SET TASK
Copy out each of the lines below that contains the word "button", matching case exactly.

======== PROVIDED RECORDS

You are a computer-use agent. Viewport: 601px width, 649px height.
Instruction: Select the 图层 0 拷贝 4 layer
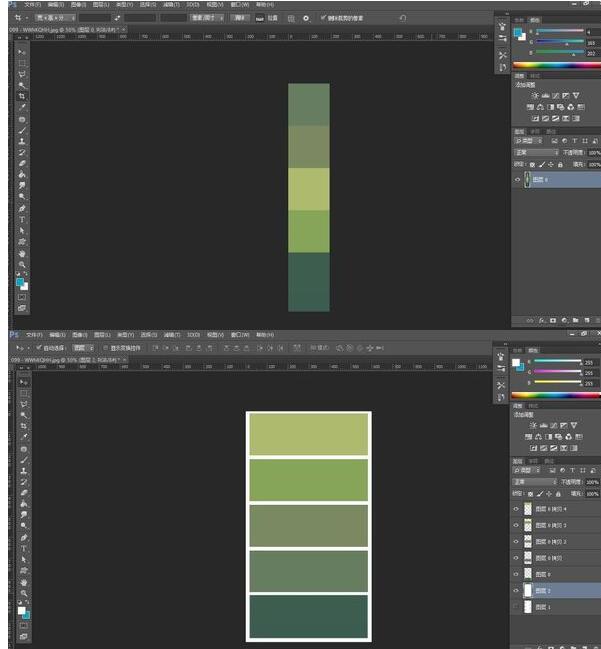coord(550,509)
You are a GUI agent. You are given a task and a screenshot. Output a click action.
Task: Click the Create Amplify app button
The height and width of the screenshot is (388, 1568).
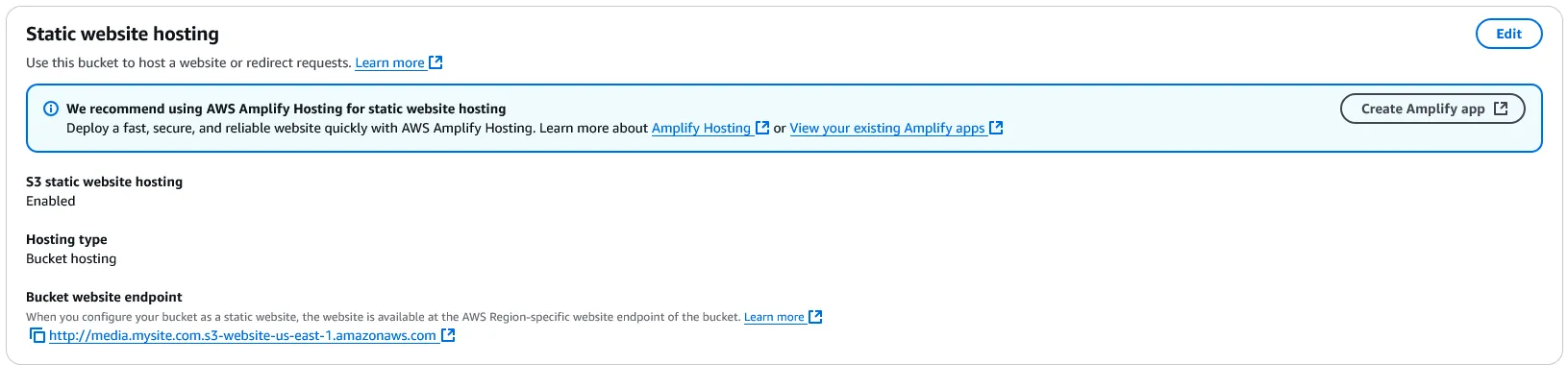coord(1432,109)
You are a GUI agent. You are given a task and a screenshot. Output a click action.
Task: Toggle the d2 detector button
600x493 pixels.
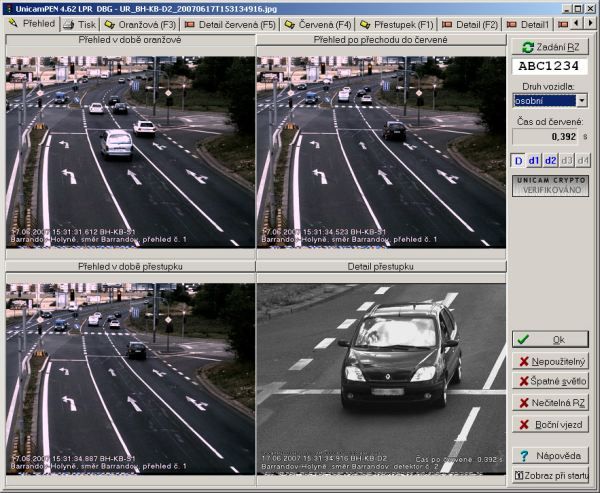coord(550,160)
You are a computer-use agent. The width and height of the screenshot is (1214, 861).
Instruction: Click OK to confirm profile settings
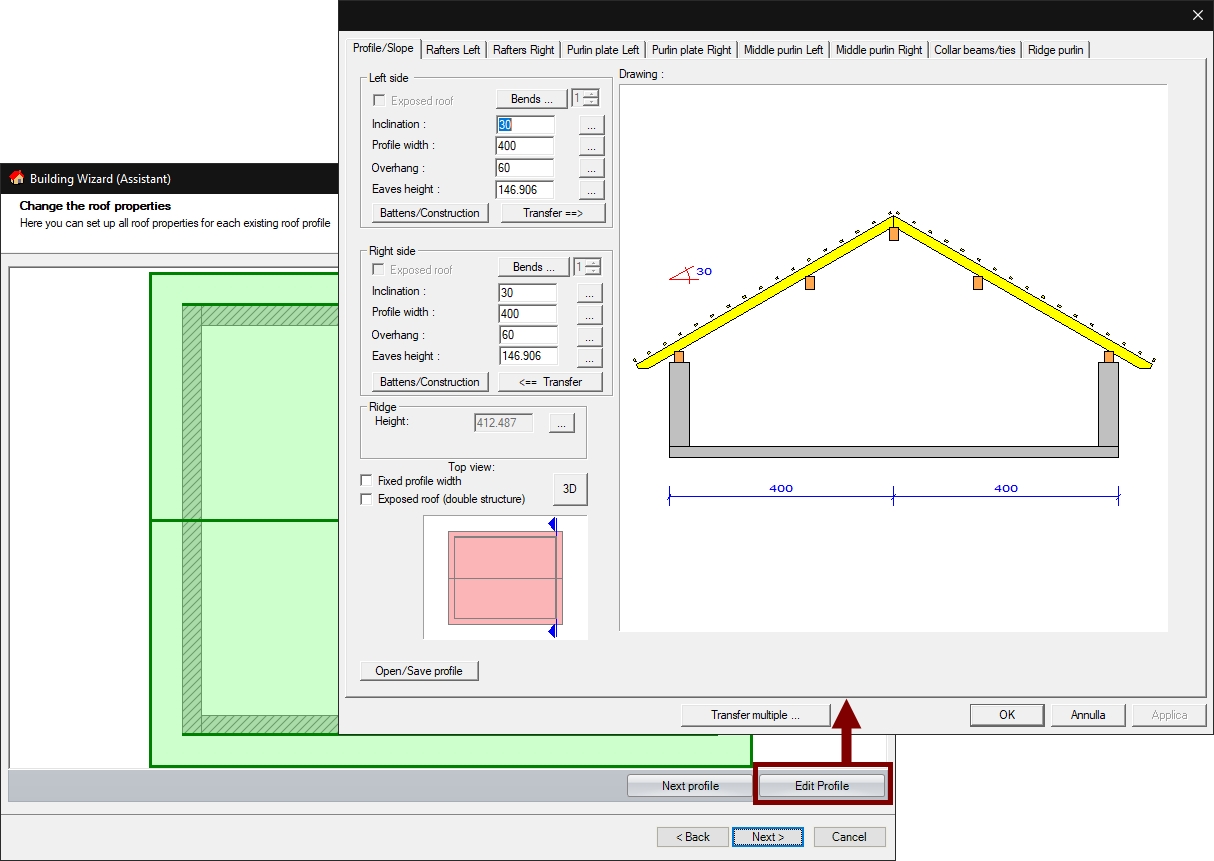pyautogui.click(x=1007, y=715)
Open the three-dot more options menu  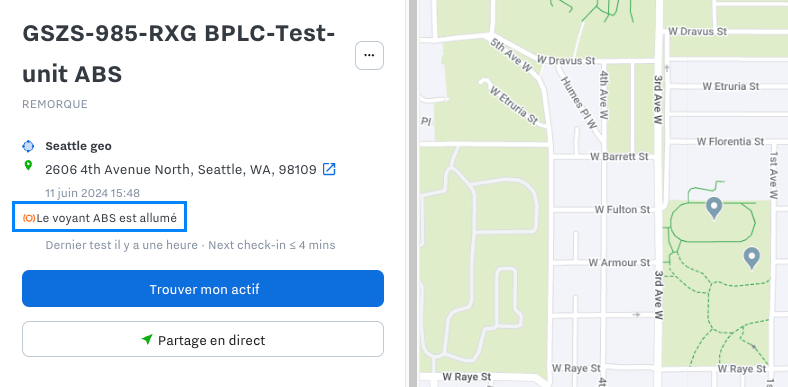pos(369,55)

================

WRITTEN REPLY
Task: Click the Create Amplify app button
Task: Toggle the d2 detector button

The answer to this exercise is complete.